I think this will happen to Singapore this year and well into 2011.
Singapore tourist arrivals will be bolstered further in 2H 2010 by the inaugural Youth Olympics this month, Formula One in September and various new mega business conventions staged at the Marina Bay Sands and Resorts World Sentosa as well as Universal Studio's new thrill rides.
I believe the highest tourist arrival of 946,000 in May 2010 marked another inflexion point in the Singapore tourism, retail and service industries as I expect a structural change to permutate through the new decade with the opening of the two casinos and stabilisation of Asian economies after the global financial crisis.
In this regard, I will continue to stay with beneficiaries like CapitaMall Trust, Frasers CT, CDL HT, M1, Singtel, StarHub, SMRT, SPH and SingPost as tourists are likely to continue to fly, sail and ride to Singapore, a vibrant world-class city. The Empire Strikes Back: One idea I hold close to my heart as an investor (and also now in my philanthropy work) has been to always love the unloved and touch the untouchable stocks which have fallen out-of-favour, ignored by the investment community (which in my view, suffers from short-transom, is very fickle and too driven by corporate profitability) or have earnings blips.
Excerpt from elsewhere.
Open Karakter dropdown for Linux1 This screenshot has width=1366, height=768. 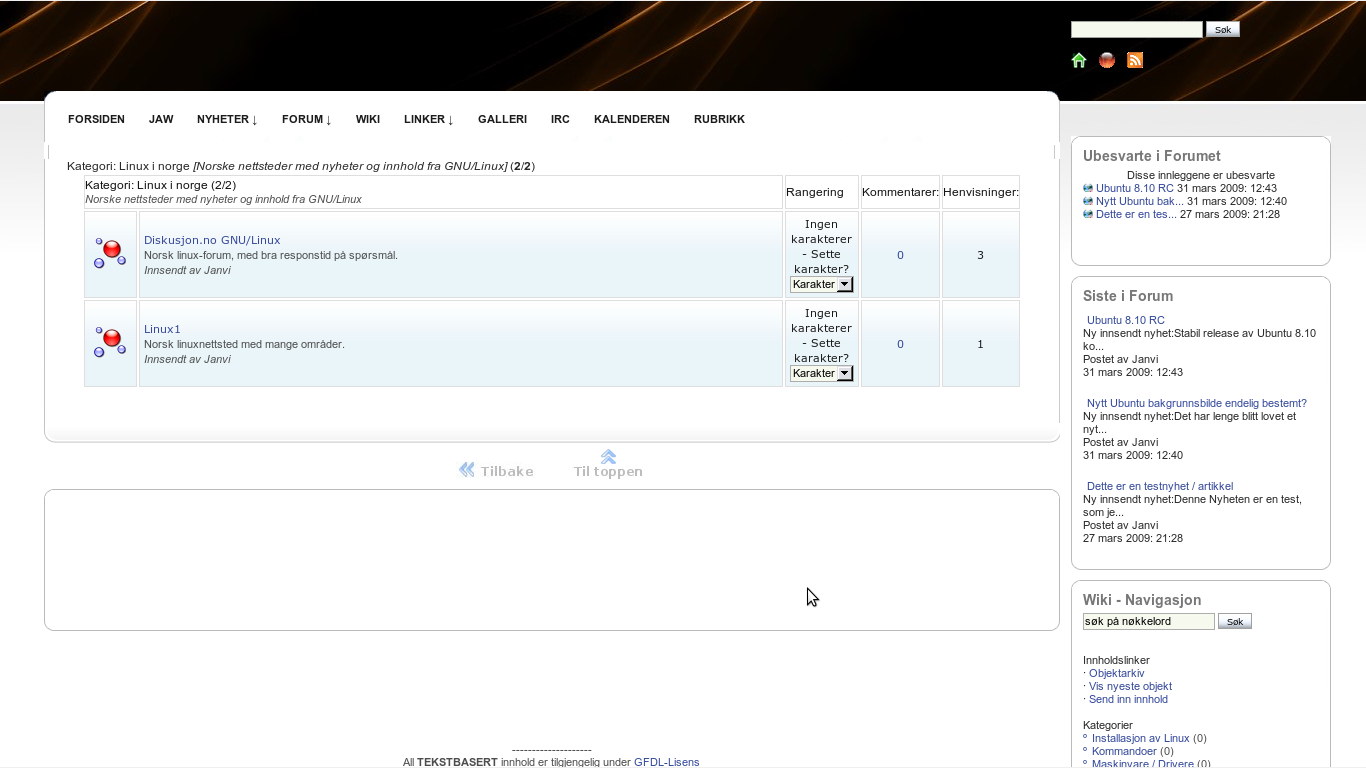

My big winner this year thus far for my clients and myself were the Jardine empire group of companies. JMH, JSH, Jardine C&C, Dairy Farm and Hong Kong Land are easily the largest of the top 30 companies listed on the Singapore Exchange.
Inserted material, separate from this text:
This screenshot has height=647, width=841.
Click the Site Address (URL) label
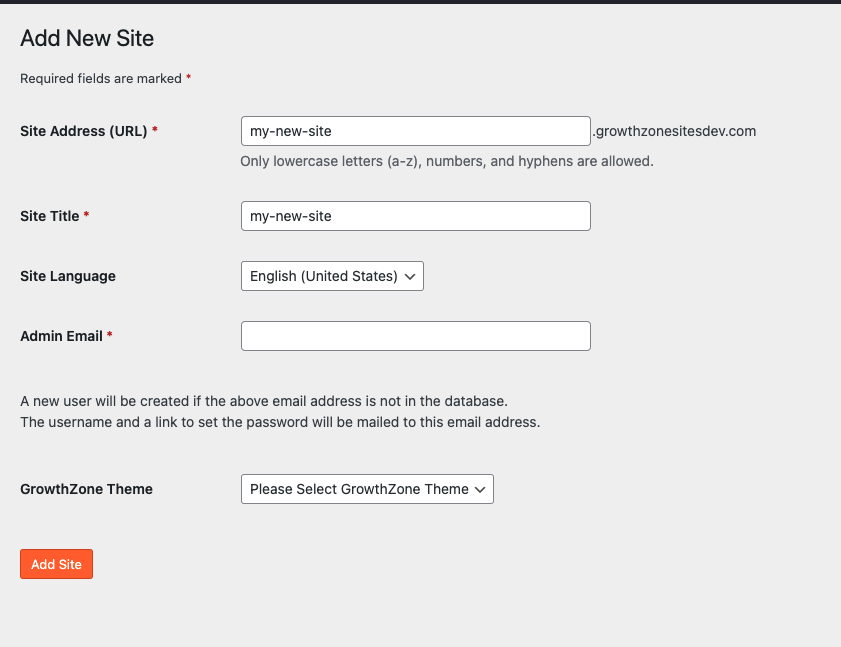tap(83, 131)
For years, they were largely ignored by investors, and not surprisingly, only two stockbrokers have research coverage on them.
Up till the beginning of this year, JMH traded at US$30 and JSH traded at US$17. Upon the release of its Q1 2010 better-than-expected results, JMH has traded up to US$40 and JSH traded up to US$24, registering stupendous gains of 33 per cent and 41 per cent respectively.
There are still many dark horses in the current market environment like the Jardine empire to be unearthed by thorough and consistent research and coverage.
The smart investor should always be looking for an 'empire strikes back' kind of stock. It was Ezra, Midas Holdings and OSIM last year.